MARK LUBER, chief product officer for Equifax’s U.S. Information Solutions business unit, understands how important ‘alternative data’ can be in enabling broader access to credit for millions of underserved individuals. He shares thoughts on consumer bank transaction data, how it’s used, and it’s potential in offering unique views for lenders and service providers into consumers’ payment and financial history.
BANK TRANSACTION DATA HAS MADE MEDIA HEADLINES. WHAT EXACTLY IS THIS, AND WHAT DOES IT HAVE TO DO WITH CREDIT SCORES?
Bank transaction data is a broad term, but at Equifax, we define it as checking, savings, income, spending, investment, and payment history.

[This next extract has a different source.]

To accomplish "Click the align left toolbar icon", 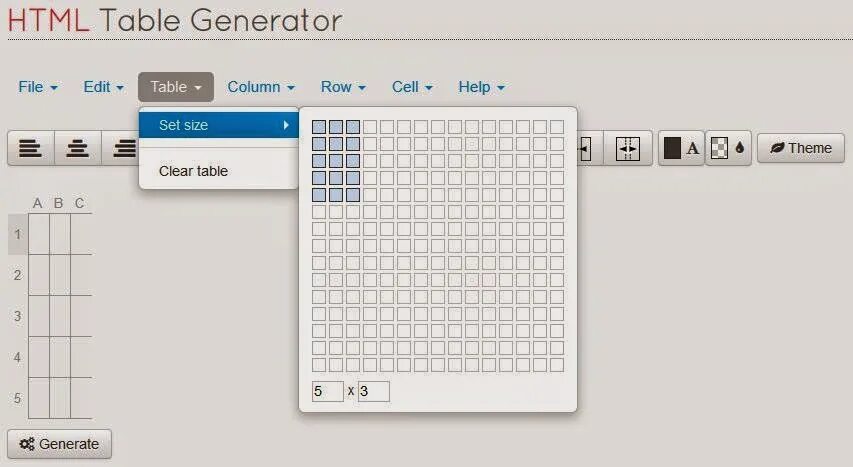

To understand why bank transaction data is important, it’s first important to understand that not every American has access to credit. Approximately 26 million Americans are considered “credit invisible” with no credit history, according to the Consumer Financial Protection Bureau. This happens for a number of reasons. Maybe they are young adults just starting out, or maybe they are new to the country. Regardless of the reason, not having a credit score or having a credit score that is considered very low or subprime, can make it difficult for people to obtain mainstream financial service products like credit cards. Bank transaction data can help people gain greater access to credit. For example, if someone recently started a new job after being unemployed, the increase in cash flow would show up in bank transaction data well before the impact would be seen on the credit report.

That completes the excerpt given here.